A few years ago, I had the opportunity to coach a girl’s running club at my daughter’s school. As a part of the program, the 9-11 year-olds were building miles toward a 5K, which might have been the hardest physical accomplishment they had ever attempted.
At one point in the 12-week training, a girl asked me, “Do we have to run a 5K?” I answered with her own words, but with one minor adjustment: “No, we GET to run a 5K!” Switching just one word changed the perception of the entire thought.If we HAVE to run a 5K, that makes it an obligation, a duty… a chore.
If we GET to run a 5K, that makes it an opportunity; something to look forward to.
That one change of a verb altered her entire attitude toward the race.
Our attitude toward and understanding of Scripture can likewise hang on surprisingly small words. Consider Romans 8:28. You’ve probably heard this a thousand times.
We know that for those who love God, all things work together for good,
for those who are called according to his purpose.

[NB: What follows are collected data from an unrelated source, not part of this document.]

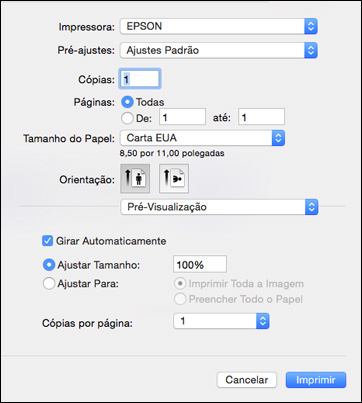Image resolution: width=362 pixels, height=403 pixels.
Task: Click the até ending page field
Action: (x=262, y=117)
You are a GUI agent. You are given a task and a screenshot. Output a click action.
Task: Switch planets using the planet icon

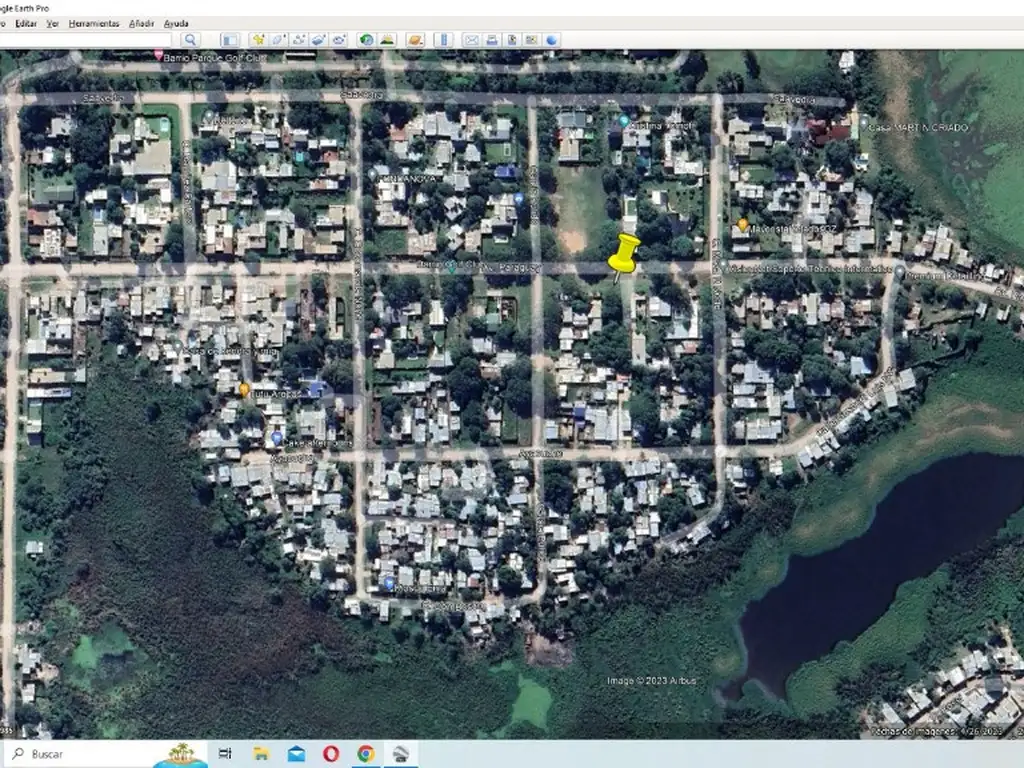coord(415,40)
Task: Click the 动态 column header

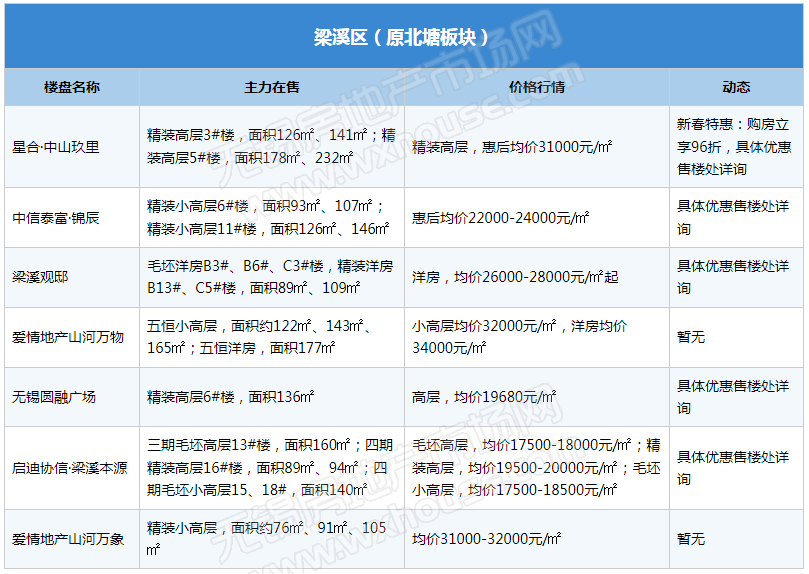Action: coord(736,88)
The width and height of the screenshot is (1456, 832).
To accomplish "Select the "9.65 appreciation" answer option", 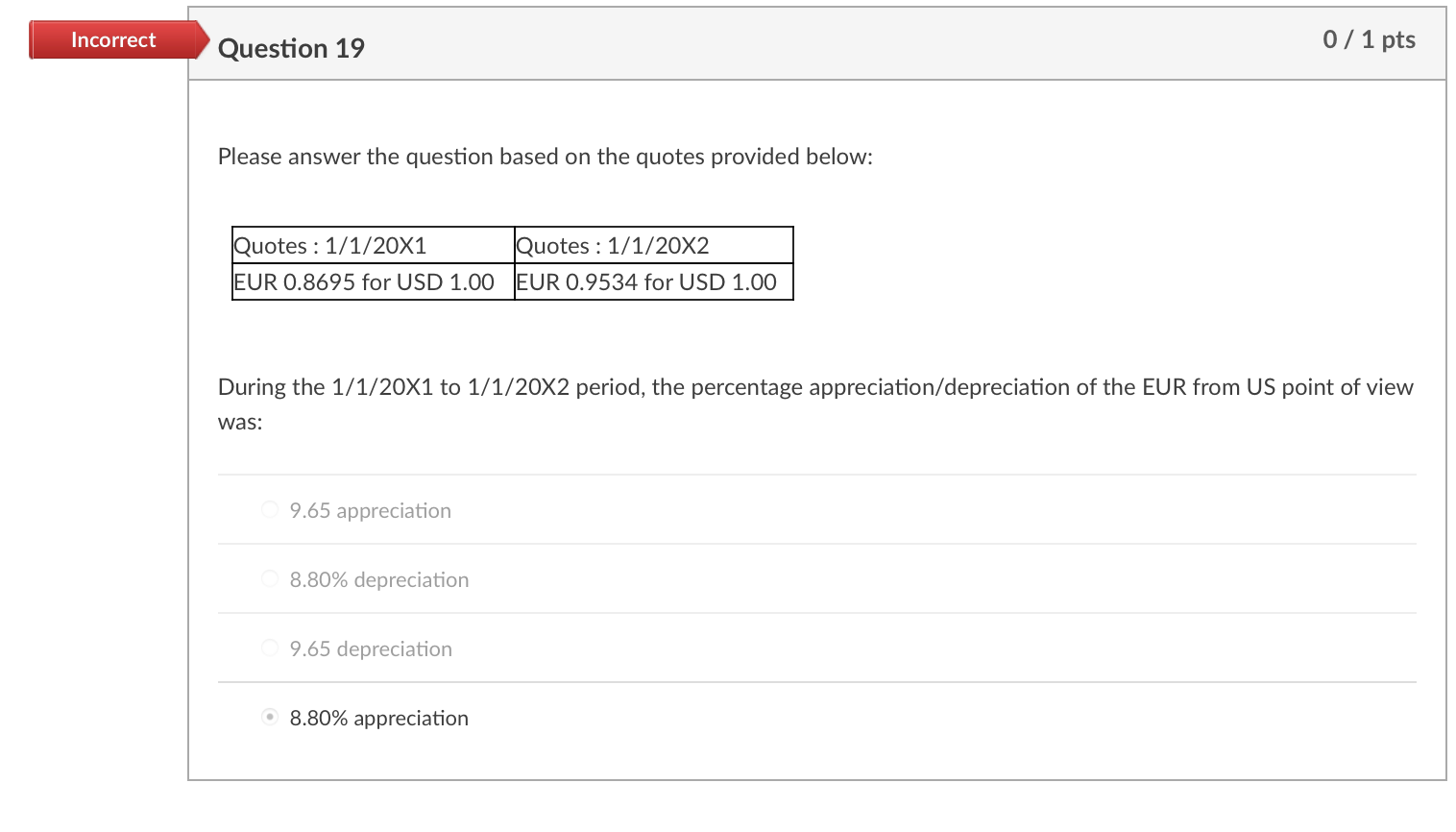I will click(x=270, y=509).
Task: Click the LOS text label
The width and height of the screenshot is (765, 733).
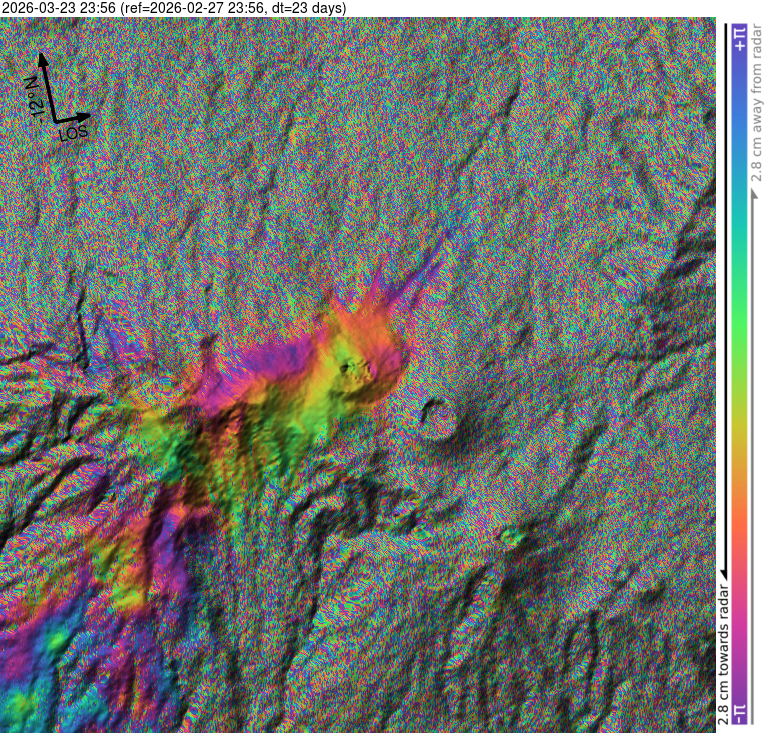Action: point(73,133)
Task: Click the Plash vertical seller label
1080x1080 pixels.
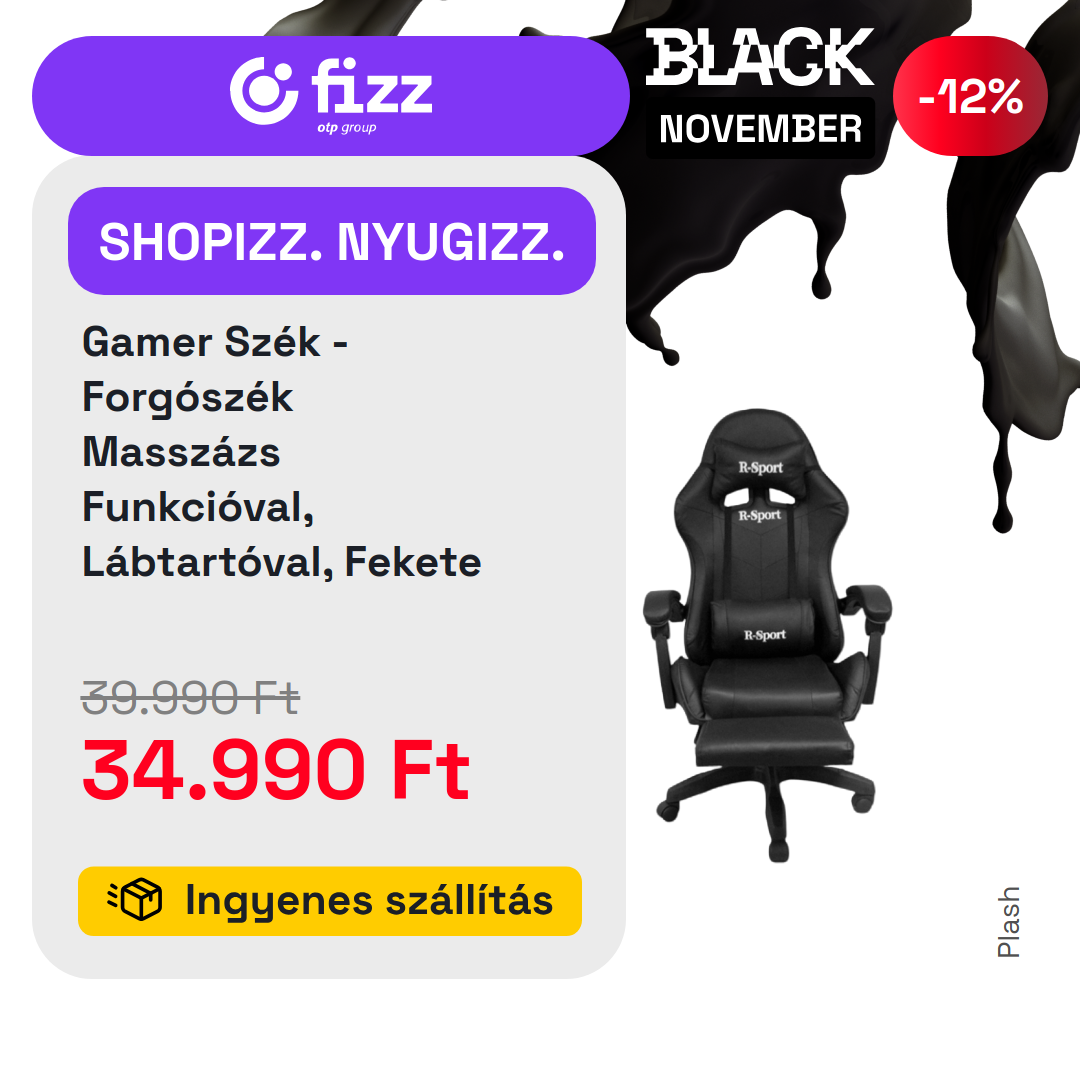Action: [x=1008, y=922]
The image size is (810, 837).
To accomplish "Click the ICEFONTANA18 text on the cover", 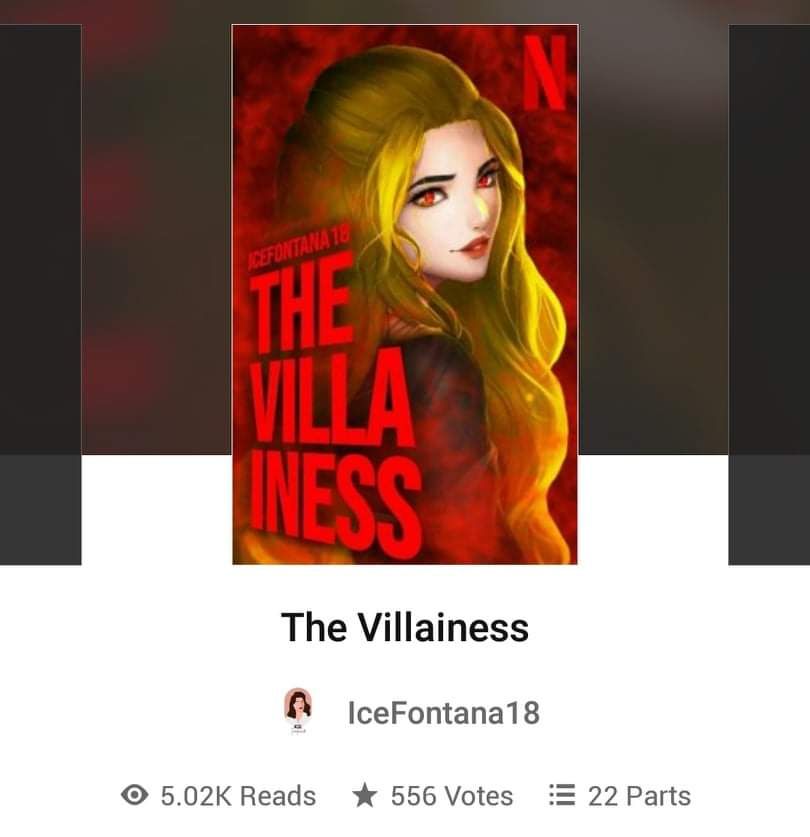I will coord(298,247).
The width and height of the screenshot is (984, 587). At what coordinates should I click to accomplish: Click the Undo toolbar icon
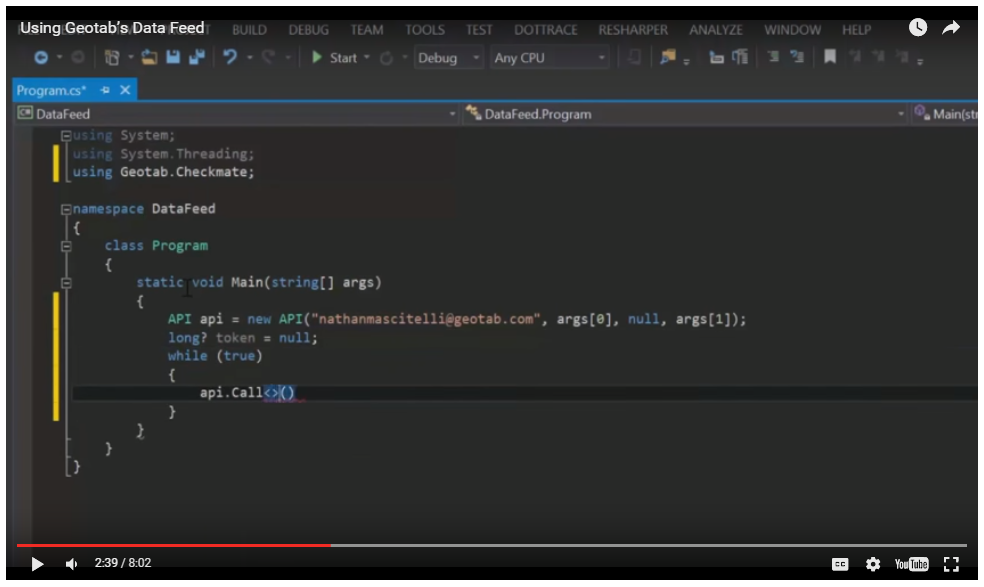pyautogui.click(x=230, y=58)
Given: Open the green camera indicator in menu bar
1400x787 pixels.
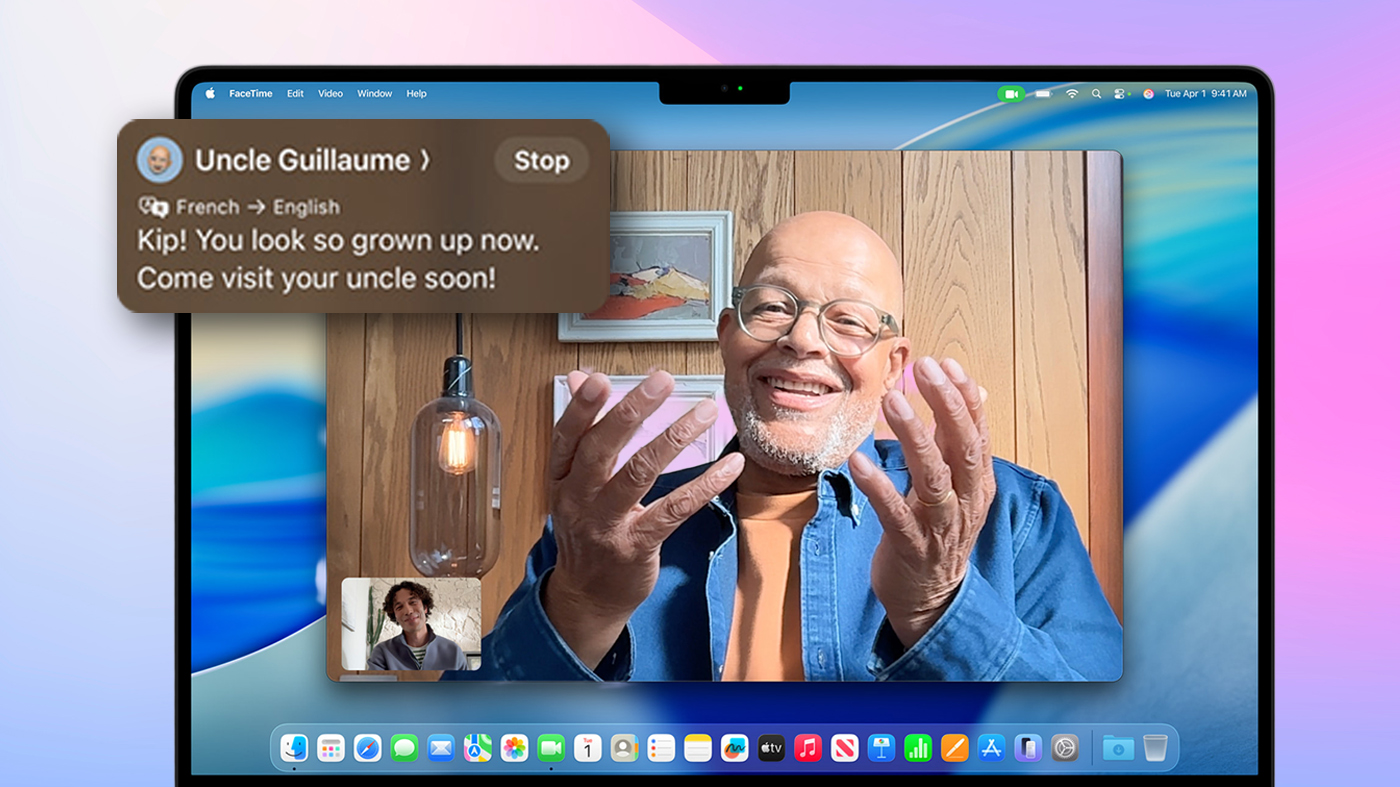Looking at the screenshot, I should 1012,93.
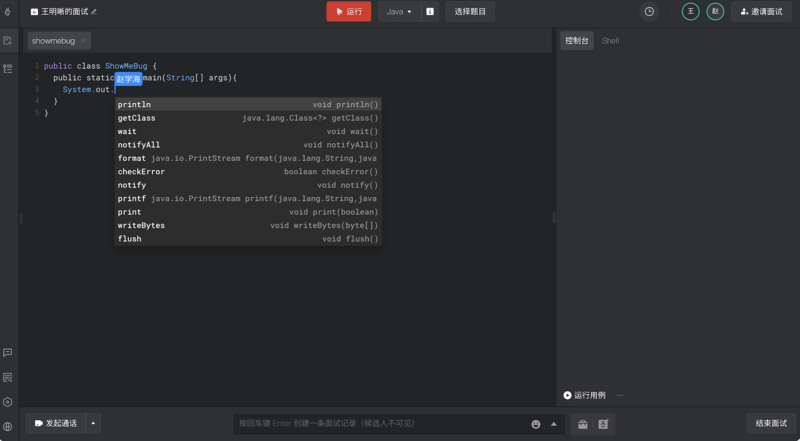Image resolution: width=800 pixels, height=441 pixels.
Task: Open the Java language dropdown
Action: click(398, 12)
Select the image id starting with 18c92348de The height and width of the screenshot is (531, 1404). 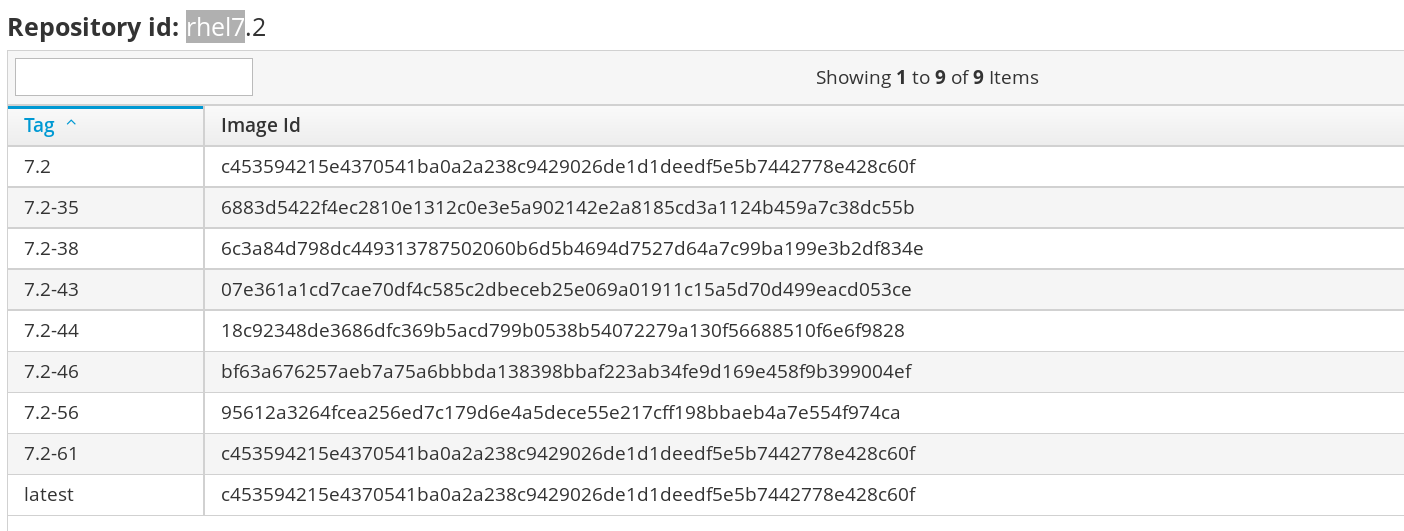coord(563,331)
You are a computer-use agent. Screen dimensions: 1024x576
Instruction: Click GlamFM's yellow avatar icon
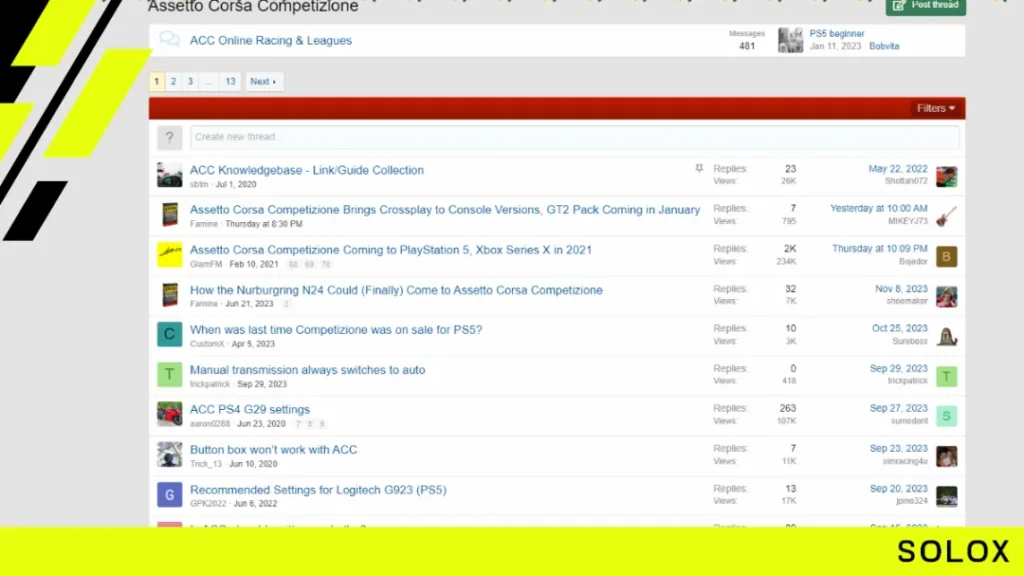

What does that verse sound like in your ears?
Maybe it is hopeful. Life has dumped on you, but in spite of it all, you remain confident that God will take all the bad and turn it into good (whatever “good” means). Or that’s what you say to someone enduring one of life’s great trials. It’s a sanitized “If life gives you lemons, God will make lemonade.”
Maybe it’s a lie. You love God and in spite of it, life has dumped all over you, time and time again, with no relief in sight and no apparent “good” to hang your hat on. And you’re supposed to believe he’s going to work this all out for some cosmic benevolent purposes? Beyond that, “Well you just don’t see it yet; be patient!” sounds a bit hollow and is often said with the confidence of a guarantee we don’t have a right to make.
It’s one thing to try to encourage a young teenager with Romans 8:28 when he just failed his driver’s exam. God will bring good from this! You’ll be better in the long-run!
It is quite another thing if that same teenager whose mom, riddled with stage-4 breast cancer, has just been received by Hospice. At that point, wielding Romans 8:28 like that becomes spiritual malpractice and pastoral abuse.
Maybe Paul is dumb. Or maybe God is a liar. Or maybe Scripture is unreliable.
Or maybe we’re just using the wrong word.
There is mounting evidence that our English translations have inserted a “for” where there should be a “with.” It’s hidden in a footnote in the NIV and the newest edition of the NASB:
God works together with those who love him to bring about what is good.
The entire meaning of Romans 8:28 hangs on the right preposition!
Girls don’t HAVE to run a 5K, they GET to. With that small change, an obligation becomes an opportunity. Likewise, turning “for” into “with” takes a promise we can’t guarantee and turns it into an invitation.
For the sake of a “for” we have committed ourselves—and encouraged others—to passively wait for some vague, perhaps arbitrarily defined, “good” to spontaneously emerge from the ashes of our suffering. We have become satisfied to sit by and piously fold our hands, hoping for a positive outcome while God—independent of us—takes our lemons and turns them into lemonade.
Don’t get me wrong: Christian history is littered with stories of exactly this: God turning adverse situations into things he can use for his glory and our good. And we are right to pray to those ends, and even look for whatever blessing might come from our pain. But part of the Christian life involves cooperation between the human and the divine. There are some things only God can do—raising the dead is high on that list. Still, Romans 8:28 forces us to consider that in addition to the things only God can do, he invites us (expects us?) to participate with him in bringing about some good, even from bad situations.
If we are hesitant to acknowledge this, it is probably from a Protestant fear to deny God his sovereignty, but not from Scripture. NT Wright suggests that perhaps God’s sovereignty is best expressed in and through his people, when we join him in what he is doing—the exact point those ancient manuscripts of Romans are trying to make.
When a loved one endures some trial or hardship, we can do better than to quote Romans 8:28 at them, lend them our sympathy, and piously wait for God to take lemons and make lemonade. Maybe he will. Or maybe he gives us sugar and a wooden spoon and expects us to start stirring.
Absolutely, there are times when God works on our behalf, doing something we can’t do for ourselves. Yet perhaps more often than we are willing to admit, God works together with us and invites us to create something good with him.
We don’t have to make lemonade; we get to!